__Records to process__:
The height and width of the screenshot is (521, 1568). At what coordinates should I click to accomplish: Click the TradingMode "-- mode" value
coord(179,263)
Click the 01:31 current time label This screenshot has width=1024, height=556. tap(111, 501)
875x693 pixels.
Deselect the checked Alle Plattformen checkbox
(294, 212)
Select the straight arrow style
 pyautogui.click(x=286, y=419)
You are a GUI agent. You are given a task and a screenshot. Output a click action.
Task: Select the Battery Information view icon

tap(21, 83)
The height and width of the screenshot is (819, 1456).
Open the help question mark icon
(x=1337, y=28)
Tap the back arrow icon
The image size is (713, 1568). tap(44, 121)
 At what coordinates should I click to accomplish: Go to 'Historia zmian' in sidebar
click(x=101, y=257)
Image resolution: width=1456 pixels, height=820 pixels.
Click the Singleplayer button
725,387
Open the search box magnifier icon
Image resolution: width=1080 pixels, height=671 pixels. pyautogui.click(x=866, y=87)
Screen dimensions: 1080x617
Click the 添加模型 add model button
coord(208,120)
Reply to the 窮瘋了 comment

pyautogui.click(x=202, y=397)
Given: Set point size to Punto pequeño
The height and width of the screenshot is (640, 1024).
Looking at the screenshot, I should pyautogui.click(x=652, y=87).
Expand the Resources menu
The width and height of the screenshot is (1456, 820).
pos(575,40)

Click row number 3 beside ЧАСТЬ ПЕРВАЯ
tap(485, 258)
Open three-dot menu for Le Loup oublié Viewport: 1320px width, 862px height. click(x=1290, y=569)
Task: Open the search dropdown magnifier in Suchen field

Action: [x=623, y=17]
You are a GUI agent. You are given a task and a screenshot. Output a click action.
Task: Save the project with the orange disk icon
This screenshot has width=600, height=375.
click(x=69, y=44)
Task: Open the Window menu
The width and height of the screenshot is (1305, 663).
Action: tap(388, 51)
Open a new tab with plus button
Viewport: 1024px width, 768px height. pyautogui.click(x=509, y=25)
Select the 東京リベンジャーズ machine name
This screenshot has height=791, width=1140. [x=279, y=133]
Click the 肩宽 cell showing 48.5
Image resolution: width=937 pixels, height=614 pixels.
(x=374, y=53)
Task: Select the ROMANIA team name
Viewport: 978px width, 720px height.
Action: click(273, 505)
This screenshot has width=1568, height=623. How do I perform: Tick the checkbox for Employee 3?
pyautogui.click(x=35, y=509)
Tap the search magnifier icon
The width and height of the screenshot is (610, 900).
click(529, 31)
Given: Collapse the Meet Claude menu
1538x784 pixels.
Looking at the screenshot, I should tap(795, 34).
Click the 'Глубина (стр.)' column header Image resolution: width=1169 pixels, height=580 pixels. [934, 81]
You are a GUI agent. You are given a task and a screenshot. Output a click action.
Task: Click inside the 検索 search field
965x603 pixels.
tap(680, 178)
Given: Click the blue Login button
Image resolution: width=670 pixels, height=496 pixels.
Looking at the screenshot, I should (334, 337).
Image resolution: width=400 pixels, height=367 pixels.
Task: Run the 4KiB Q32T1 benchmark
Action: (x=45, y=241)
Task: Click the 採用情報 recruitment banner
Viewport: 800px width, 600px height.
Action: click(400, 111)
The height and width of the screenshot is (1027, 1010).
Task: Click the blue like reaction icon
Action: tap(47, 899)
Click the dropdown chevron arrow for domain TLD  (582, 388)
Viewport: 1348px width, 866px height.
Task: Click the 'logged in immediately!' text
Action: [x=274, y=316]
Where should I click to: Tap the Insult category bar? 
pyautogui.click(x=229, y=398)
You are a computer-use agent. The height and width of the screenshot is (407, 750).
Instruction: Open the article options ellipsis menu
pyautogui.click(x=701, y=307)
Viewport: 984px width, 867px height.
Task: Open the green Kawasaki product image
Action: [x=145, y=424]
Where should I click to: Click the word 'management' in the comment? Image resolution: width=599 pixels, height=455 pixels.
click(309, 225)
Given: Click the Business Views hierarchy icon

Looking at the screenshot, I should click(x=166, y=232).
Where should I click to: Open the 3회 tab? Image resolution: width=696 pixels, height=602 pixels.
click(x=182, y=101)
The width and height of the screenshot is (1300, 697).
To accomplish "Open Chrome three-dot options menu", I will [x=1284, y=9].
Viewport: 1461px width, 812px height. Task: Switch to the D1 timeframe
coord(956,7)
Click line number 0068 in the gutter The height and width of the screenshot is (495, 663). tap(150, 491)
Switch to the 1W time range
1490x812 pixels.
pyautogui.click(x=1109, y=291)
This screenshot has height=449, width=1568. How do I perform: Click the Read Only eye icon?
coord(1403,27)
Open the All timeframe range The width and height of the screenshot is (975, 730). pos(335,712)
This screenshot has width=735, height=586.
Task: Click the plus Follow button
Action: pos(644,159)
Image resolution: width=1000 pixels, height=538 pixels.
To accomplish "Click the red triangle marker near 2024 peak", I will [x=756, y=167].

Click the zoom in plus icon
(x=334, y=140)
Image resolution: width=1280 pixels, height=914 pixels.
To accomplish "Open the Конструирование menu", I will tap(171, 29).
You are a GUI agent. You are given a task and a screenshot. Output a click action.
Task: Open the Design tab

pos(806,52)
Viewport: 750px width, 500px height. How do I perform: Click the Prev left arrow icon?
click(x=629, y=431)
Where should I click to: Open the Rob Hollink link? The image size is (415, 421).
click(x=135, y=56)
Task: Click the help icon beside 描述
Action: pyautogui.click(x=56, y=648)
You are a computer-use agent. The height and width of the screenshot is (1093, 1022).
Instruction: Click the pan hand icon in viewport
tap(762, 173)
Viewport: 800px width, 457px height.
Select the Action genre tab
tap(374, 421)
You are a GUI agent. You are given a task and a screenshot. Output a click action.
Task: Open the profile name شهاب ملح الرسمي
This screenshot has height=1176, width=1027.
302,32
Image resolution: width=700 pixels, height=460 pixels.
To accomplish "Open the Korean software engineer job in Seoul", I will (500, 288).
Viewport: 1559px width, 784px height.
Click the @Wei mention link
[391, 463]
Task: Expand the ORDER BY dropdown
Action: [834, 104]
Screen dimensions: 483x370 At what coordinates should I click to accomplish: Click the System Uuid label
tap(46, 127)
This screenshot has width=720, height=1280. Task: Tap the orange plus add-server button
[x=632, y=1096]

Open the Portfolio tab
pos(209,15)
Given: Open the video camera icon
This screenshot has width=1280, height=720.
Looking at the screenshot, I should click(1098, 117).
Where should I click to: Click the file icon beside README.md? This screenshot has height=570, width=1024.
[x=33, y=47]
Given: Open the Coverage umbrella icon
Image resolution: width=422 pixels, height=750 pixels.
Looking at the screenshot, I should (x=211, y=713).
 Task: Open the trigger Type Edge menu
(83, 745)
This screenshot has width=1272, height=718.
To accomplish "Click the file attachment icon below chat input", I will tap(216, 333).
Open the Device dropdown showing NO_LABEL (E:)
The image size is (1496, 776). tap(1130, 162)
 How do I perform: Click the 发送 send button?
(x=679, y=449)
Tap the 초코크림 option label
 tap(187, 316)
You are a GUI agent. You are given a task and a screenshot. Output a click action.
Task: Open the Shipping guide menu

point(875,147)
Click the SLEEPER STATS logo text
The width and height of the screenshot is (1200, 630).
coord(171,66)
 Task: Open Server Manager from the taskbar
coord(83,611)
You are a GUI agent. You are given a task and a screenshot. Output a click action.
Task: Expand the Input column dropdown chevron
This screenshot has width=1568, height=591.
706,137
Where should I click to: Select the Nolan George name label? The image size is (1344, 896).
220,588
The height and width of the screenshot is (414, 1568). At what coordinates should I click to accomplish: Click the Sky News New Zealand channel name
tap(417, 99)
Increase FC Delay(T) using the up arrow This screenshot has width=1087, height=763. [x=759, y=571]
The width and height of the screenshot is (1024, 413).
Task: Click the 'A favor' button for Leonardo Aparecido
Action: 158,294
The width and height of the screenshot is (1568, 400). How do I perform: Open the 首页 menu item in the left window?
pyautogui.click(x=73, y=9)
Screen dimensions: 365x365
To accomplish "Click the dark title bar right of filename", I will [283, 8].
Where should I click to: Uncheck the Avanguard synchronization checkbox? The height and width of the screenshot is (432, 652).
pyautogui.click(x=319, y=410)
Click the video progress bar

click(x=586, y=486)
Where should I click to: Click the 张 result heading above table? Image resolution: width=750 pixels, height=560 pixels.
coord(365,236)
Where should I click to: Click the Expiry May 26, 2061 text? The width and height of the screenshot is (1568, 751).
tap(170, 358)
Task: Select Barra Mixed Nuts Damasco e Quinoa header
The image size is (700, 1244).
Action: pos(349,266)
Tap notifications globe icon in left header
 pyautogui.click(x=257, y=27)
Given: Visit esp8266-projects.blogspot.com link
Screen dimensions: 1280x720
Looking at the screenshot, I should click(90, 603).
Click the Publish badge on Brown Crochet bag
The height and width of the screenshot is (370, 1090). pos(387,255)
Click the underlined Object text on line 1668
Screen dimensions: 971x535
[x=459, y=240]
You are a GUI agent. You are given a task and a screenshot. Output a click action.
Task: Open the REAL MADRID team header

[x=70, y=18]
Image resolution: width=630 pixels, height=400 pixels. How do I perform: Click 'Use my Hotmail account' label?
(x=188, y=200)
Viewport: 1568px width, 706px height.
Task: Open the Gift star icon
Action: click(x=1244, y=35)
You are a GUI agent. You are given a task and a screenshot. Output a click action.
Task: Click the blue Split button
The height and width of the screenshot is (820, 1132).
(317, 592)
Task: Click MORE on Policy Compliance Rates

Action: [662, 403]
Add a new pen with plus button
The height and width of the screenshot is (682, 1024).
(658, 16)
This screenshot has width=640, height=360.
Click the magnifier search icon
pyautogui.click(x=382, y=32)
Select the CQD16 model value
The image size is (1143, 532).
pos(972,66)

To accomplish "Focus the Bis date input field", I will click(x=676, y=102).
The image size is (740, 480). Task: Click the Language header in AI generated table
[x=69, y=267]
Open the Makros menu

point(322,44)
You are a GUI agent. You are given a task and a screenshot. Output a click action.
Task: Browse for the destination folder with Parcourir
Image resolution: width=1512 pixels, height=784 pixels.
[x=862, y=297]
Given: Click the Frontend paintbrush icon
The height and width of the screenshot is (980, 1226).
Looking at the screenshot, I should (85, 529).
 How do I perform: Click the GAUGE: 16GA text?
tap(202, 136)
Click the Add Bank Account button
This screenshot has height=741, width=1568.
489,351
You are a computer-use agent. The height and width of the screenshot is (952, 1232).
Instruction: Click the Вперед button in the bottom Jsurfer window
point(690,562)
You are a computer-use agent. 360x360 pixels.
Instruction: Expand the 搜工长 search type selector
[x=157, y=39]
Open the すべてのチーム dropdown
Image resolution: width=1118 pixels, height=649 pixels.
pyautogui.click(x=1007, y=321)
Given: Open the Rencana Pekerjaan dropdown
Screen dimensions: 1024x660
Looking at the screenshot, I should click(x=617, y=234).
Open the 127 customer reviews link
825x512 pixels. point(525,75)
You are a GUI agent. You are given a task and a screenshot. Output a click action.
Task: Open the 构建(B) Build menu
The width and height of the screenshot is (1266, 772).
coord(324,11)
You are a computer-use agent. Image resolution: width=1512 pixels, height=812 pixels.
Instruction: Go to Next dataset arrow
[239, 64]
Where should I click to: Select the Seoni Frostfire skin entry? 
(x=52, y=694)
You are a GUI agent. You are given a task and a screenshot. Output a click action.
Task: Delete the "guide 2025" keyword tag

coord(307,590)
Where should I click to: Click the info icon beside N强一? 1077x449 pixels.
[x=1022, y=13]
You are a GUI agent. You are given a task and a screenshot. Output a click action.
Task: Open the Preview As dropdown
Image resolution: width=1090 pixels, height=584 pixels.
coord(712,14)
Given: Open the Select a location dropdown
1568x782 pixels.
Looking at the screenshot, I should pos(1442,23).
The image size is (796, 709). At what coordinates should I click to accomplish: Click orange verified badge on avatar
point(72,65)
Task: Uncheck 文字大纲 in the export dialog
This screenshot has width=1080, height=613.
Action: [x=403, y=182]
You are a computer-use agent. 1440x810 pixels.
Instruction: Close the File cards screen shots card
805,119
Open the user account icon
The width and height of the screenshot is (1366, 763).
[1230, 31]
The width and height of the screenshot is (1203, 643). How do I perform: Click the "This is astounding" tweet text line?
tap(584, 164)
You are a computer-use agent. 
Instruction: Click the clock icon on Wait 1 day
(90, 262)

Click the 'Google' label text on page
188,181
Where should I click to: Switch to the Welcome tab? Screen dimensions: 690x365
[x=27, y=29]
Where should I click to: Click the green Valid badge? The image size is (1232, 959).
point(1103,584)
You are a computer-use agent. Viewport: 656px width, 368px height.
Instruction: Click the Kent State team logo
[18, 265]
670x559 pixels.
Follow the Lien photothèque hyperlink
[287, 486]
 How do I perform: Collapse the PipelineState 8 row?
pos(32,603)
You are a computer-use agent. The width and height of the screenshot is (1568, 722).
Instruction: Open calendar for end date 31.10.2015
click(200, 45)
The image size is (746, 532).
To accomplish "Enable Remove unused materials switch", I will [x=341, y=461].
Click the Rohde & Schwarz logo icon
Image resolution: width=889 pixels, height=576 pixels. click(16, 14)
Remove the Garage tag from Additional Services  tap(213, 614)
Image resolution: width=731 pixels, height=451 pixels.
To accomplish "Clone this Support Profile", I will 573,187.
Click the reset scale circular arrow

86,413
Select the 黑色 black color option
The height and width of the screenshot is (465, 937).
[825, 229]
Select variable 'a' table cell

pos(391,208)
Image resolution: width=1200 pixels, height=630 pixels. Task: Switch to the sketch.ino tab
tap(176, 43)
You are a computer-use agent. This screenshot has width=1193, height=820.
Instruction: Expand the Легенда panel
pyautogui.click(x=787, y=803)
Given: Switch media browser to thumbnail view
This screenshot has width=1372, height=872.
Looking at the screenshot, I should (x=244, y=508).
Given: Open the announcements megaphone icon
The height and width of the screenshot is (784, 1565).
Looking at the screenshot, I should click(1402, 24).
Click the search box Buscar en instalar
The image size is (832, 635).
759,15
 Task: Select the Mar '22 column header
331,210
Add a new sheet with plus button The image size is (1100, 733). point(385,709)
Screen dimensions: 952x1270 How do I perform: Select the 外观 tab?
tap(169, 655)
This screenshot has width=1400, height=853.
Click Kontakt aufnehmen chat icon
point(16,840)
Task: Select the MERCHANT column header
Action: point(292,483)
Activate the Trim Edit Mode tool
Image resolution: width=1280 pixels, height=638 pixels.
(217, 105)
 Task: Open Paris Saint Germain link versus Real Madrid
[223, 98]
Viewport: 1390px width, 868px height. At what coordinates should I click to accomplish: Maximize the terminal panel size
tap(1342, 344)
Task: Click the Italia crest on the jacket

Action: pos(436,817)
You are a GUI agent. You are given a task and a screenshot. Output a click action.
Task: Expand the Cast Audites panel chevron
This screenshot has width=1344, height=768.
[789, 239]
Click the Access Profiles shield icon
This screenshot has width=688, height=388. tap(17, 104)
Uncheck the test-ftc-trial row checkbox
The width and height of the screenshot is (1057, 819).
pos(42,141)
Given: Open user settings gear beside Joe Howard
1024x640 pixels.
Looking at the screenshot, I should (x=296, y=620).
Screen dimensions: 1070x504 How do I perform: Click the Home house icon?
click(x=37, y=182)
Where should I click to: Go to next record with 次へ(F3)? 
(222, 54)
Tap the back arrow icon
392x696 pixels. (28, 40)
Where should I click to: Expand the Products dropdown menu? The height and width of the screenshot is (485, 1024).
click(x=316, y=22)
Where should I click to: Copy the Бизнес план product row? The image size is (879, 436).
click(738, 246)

__What you have to do__: The required answer is the run of lines above, starting at the line with "How do I perform: Click the 发送 send button?" and ending at the line with "Task: Select Barra", reproduced exactly with both ends.

__Task answer__:
 How do I perform: Click the 发送 send button?
(x=679, y=449)
Tap the 초코크림 option label
 tap(187, 316)
You are a GUI agent. You are given a task and a screenshot. Output a click action.
Task: Open the Shipping guide menu

point(875,147)
Click the SLEEPER STATS logo text
The width and height of the screenshot is (1200, 630).
coord(171,66)
 Task: Open Server Manager from the taskbar
coord(83,611)
You are a GUI agent. You are given a task and a screenshot. Output a click action.
Task: Expand the Input column dropdown chevron
This screenshot has width=1568, height=591.
706,137
Where should I click to: Select the Nolan George name label? The image size is (1344, 896).
220,588
The height and width of the screenshot is (414, 1568). At what coordinates should I click to accomplish: Click the Sky News New Zealand channel name
tap(417, 99)
Increase FC Delay(T) using the up arrow This screenshot has width=1087, height=763. [x=759, y=571]
The width and height of the screenshot is (1024, 413).
Task: Click the 'A favor' button for Leonardo Aparecido
Action: 158,294
The width and height of the screenshot is (1568, 400). How do I perform: Open the 首页 menu item in the left window?
pyautogui.click(x=73, y=9)
Screen dimensions: 365x365
To accomplish "Click the dark title bar right of filename", I will [283, 8].
Where should I click to: Uncheck the Avanguard synchronization checkbox? The height and width of the screenshot is (432, 652).
pyautogui.click(x=319, y=410)
Click the video progress bar

click(x=586, y=486)
Where should I click to: Click the 张 result heading above table? Image resolution: width=750 pixels, height=560 pixels.
coord(365,236)
Where should I click to: Click the Expiry May 26, 2061 text? The width and height of the screenshot is (1568, 751).
tap(170, 358)
Task: Select Barra Mixed Nuts Damasco e Quinoa header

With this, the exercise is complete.